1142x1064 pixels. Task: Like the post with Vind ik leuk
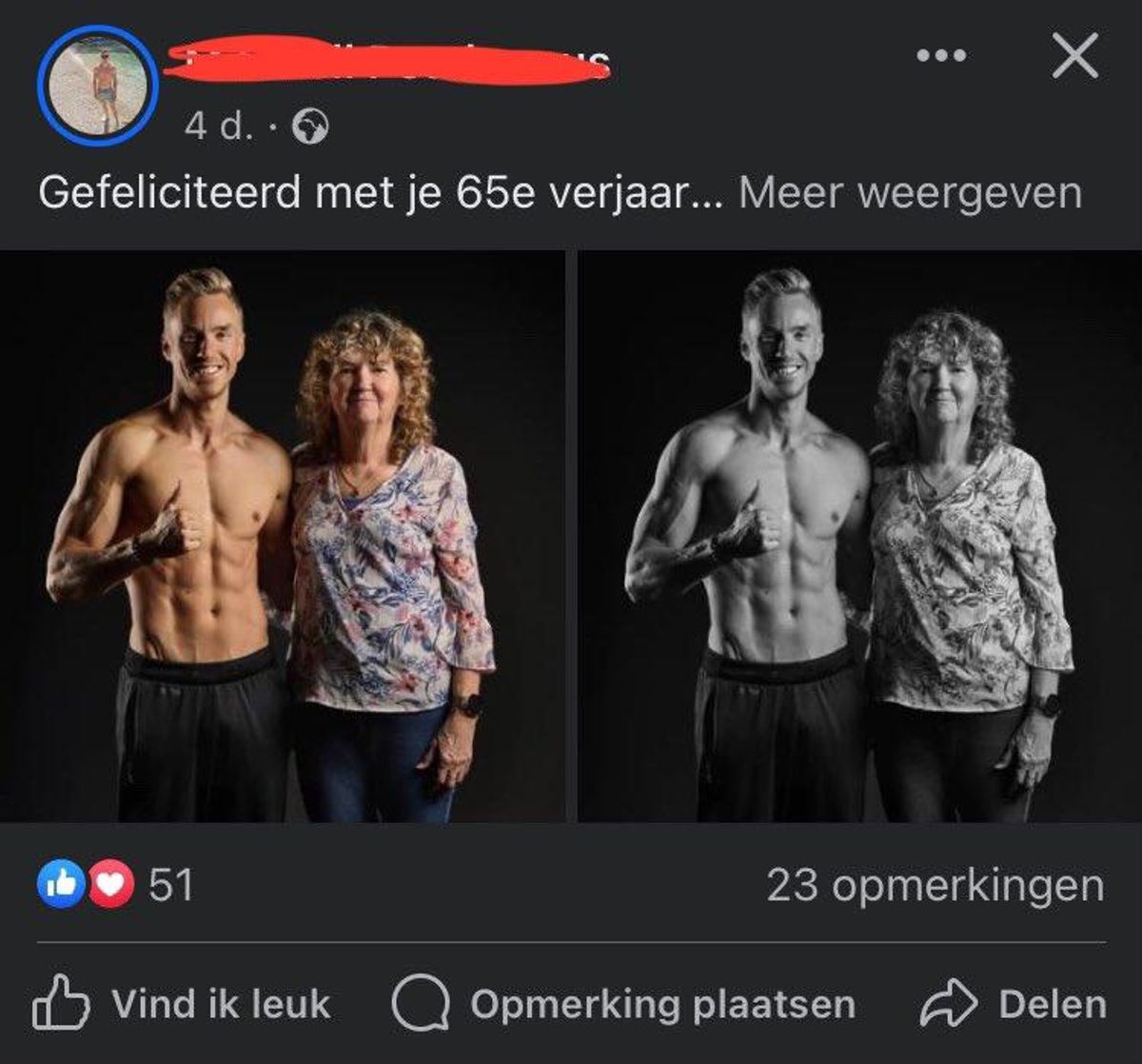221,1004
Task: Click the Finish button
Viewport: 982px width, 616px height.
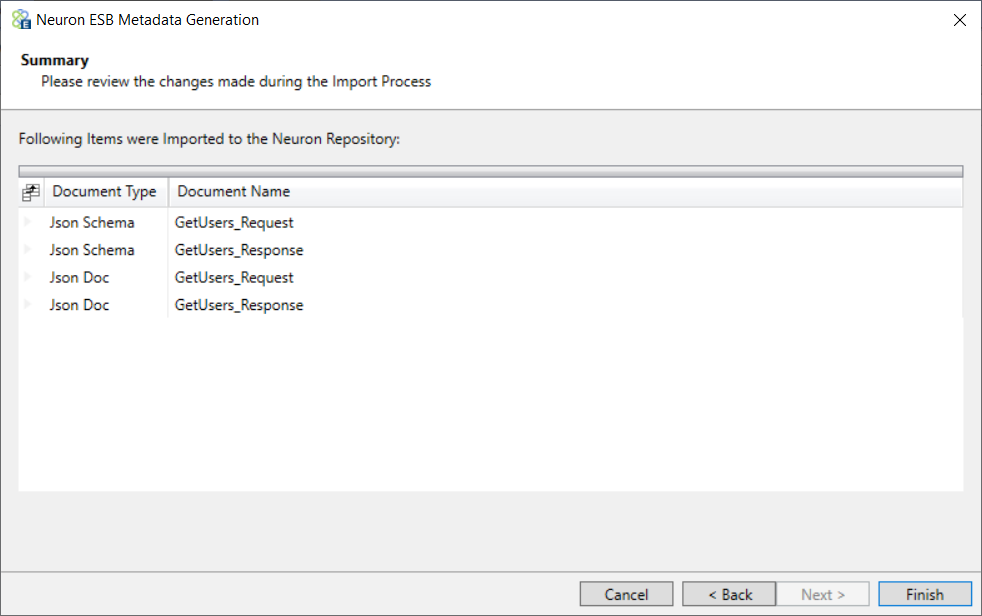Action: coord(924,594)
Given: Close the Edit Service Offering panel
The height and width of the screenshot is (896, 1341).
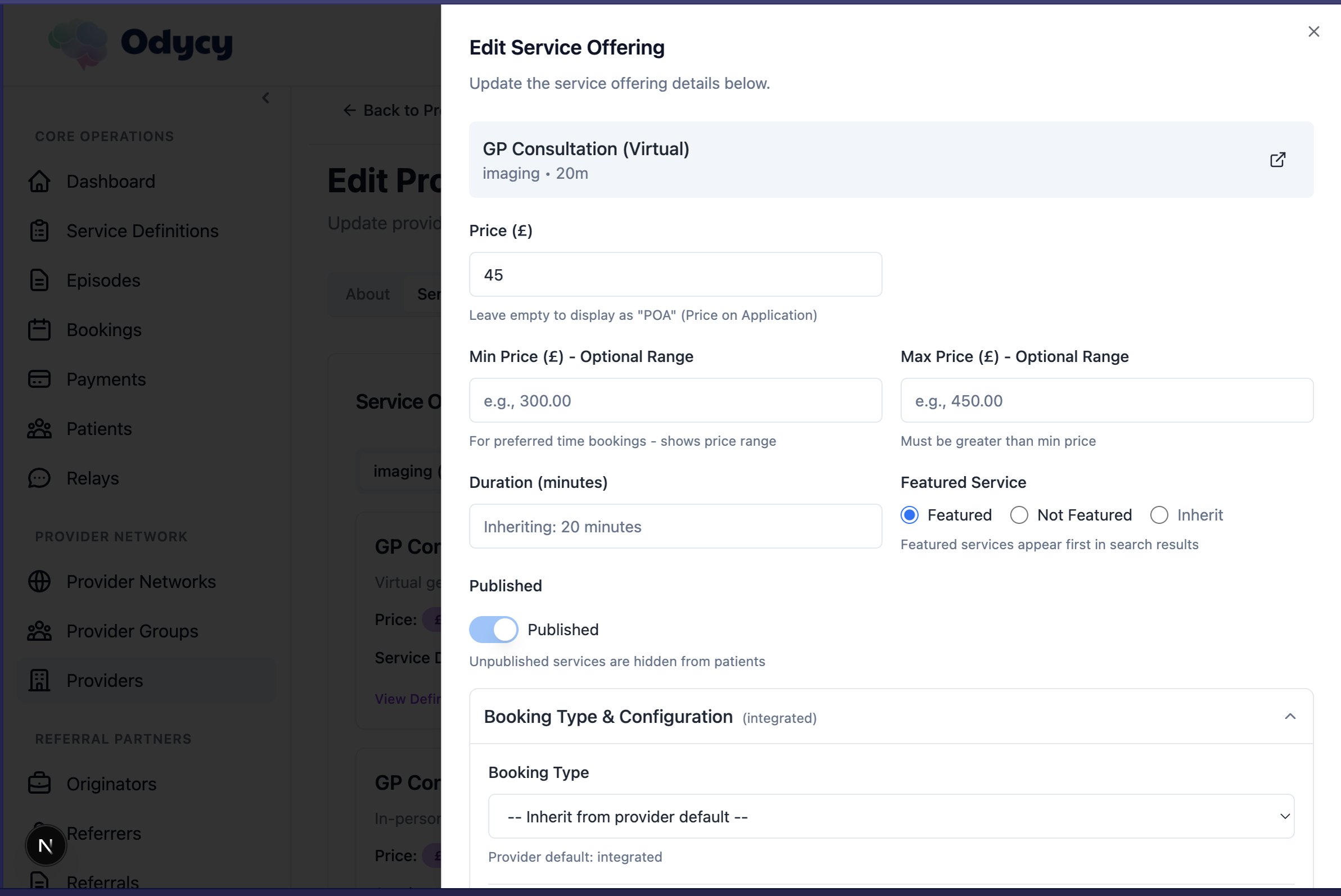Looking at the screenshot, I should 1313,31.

.....

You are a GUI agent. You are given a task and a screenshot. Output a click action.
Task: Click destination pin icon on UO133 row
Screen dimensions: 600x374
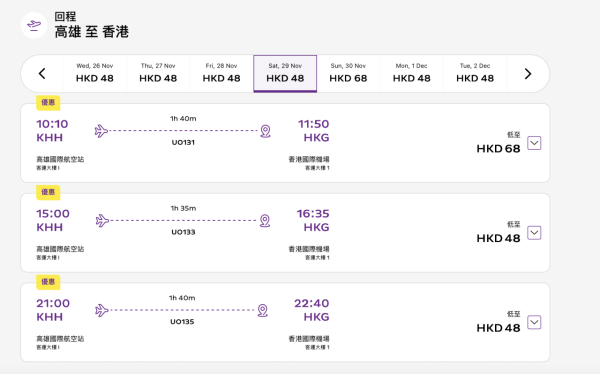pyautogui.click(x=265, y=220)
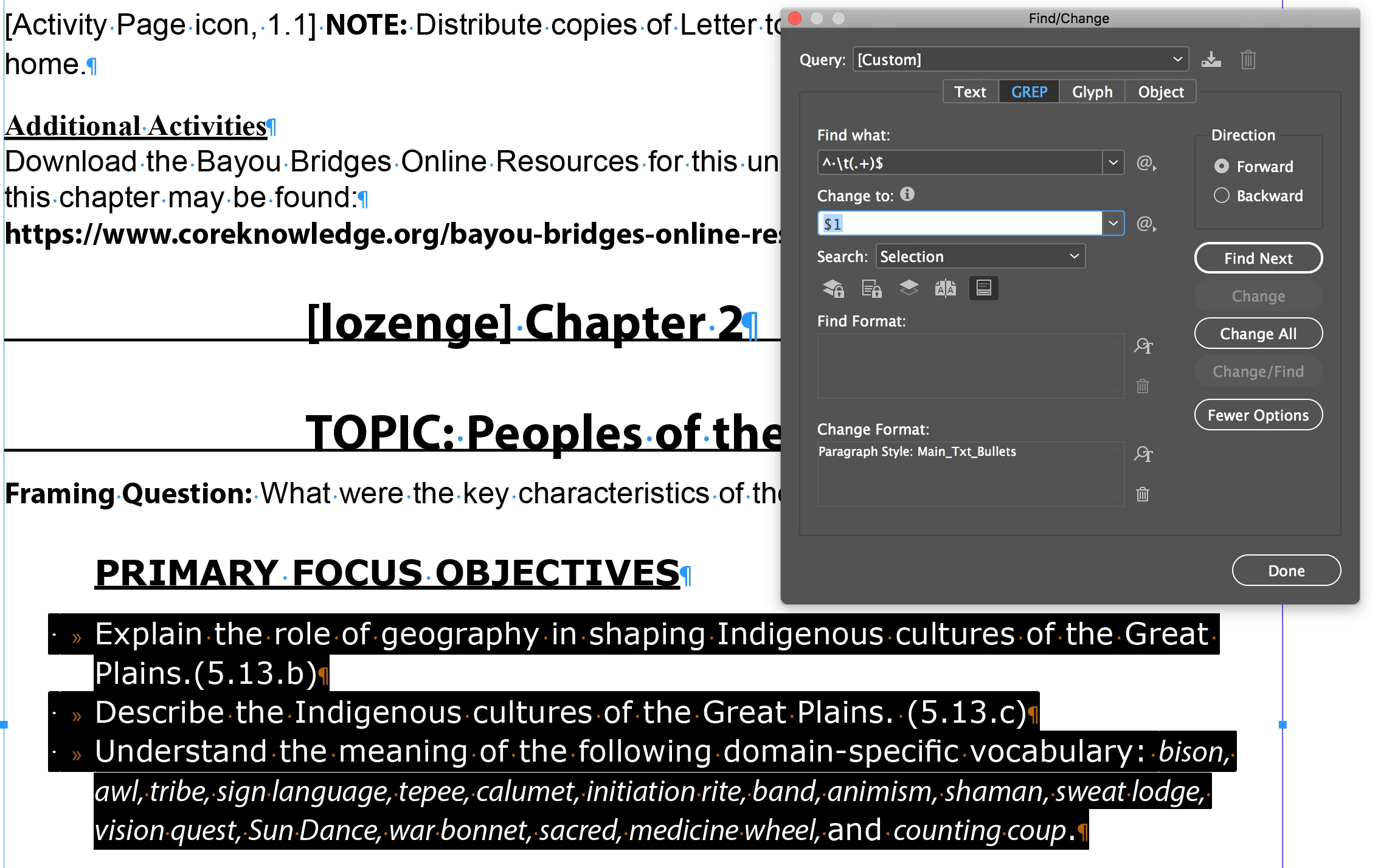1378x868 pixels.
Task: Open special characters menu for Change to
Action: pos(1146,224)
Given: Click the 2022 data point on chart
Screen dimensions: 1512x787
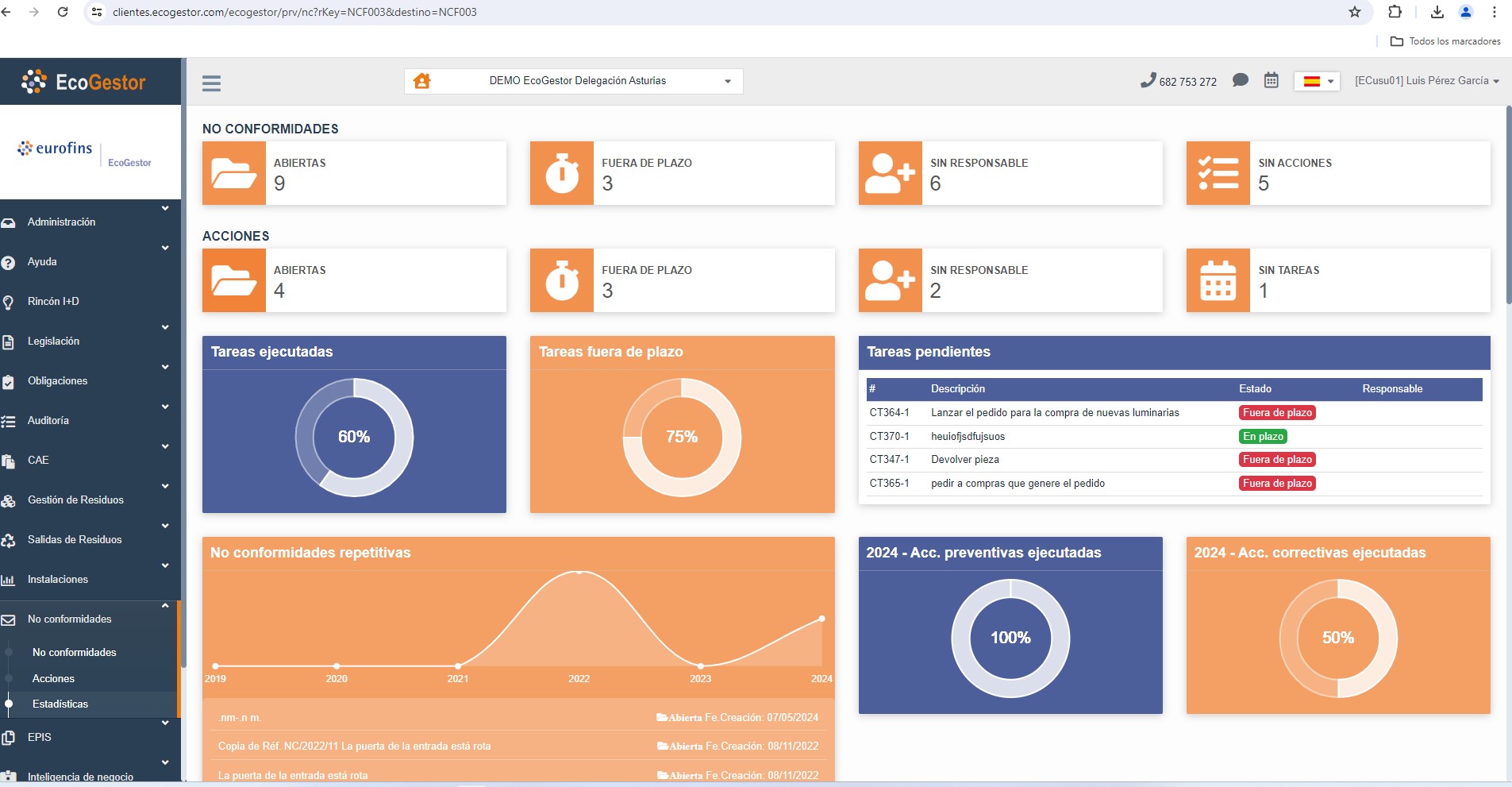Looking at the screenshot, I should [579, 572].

.....

Rewrite all the material from the line containing "1142x1064 pixels. Task: Like" down to the line containing "Action: coord(924,594)", keeping every line of text and shifting each coordinate in the answers up by 59. Leave the pictures out.

__Response__.
1142x1064 pixels. Task: Like the post with Vind ik leuk
280,1063
Task: Click the Finish button
Viewport: 982px width, 616px height.
Action: coord(983,653)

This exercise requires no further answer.